Supplied material:
┄┄┄┄┄┄┄┄┄┄┄┄┄┄┄┄┄┄┄┄
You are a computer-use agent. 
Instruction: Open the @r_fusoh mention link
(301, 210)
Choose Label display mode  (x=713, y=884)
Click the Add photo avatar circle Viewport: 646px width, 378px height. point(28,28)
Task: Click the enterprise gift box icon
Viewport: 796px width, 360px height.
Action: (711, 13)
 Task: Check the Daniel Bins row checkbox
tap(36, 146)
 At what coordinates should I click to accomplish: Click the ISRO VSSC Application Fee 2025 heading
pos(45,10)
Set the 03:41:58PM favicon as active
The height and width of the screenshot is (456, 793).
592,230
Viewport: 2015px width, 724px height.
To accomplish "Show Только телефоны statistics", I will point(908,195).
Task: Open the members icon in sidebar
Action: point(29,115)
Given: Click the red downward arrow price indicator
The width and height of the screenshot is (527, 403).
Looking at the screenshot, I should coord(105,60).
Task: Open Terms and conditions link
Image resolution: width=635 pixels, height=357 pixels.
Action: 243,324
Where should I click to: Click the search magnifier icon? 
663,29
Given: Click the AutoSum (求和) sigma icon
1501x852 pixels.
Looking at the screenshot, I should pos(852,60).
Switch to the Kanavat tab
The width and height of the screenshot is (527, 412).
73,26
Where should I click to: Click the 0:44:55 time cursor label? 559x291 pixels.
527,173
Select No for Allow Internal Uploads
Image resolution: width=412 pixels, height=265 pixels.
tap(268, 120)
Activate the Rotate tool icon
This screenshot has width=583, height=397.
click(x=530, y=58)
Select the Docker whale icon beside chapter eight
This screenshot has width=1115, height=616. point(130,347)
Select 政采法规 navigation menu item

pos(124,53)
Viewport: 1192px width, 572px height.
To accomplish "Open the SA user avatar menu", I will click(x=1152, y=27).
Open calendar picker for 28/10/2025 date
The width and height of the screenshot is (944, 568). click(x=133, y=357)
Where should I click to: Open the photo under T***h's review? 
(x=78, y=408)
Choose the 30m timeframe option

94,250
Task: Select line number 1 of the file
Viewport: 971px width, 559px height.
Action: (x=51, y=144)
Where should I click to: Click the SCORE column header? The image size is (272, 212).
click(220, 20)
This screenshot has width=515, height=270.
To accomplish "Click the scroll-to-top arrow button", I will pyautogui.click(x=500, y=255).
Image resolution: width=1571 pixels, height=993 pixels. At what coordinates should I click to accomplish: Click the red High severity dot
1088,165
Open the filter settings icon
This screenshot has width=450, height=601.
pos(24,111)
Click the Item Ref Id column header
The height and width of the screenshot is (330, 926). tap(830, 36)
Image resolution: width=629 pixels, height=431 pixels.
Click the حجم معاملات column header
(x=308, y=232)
┄┄┄┄┄┄┄┄┄┄┄┄┄┄┄┄┄┄┄┄
Copy the records from the line with "Given: Click the AutoSum (求和) sigma icon" up to and including the line with "will click(x=1152, y=27).", substituting "Crop tool" for "Rotate tool" and changing nothing else. Give only those lines.

Given: Click the AutoSum (求和) sigma icon
1501x852 pixels.
Looking at the screenshot, I should pos(852,60).
Switch to the Kanavat tab
The width and height of the screenshot is (527, 412).
73,26
Where should I click to: Click the 0:44:55 time cursor label? 559x291 pixels.
527,173
Select No for Allow Internal Uploads
Image resolution: width=412 pixels, height=265 pixels.
tap(268, 120)
Activate the Crop tool icon
This screenshot has width=583, height=397.
click(x=530, y=58)
Select the Docker whale icon beside chapter eight
This screenshot has width=1115, height=616. point(130,347)
Select 政采法规 navigation menu item

pos(124,53)
Viewport: 1192px width, 572px height.
To accomplish "Open the SA user avatar menu", I will click(x=1152, y=27).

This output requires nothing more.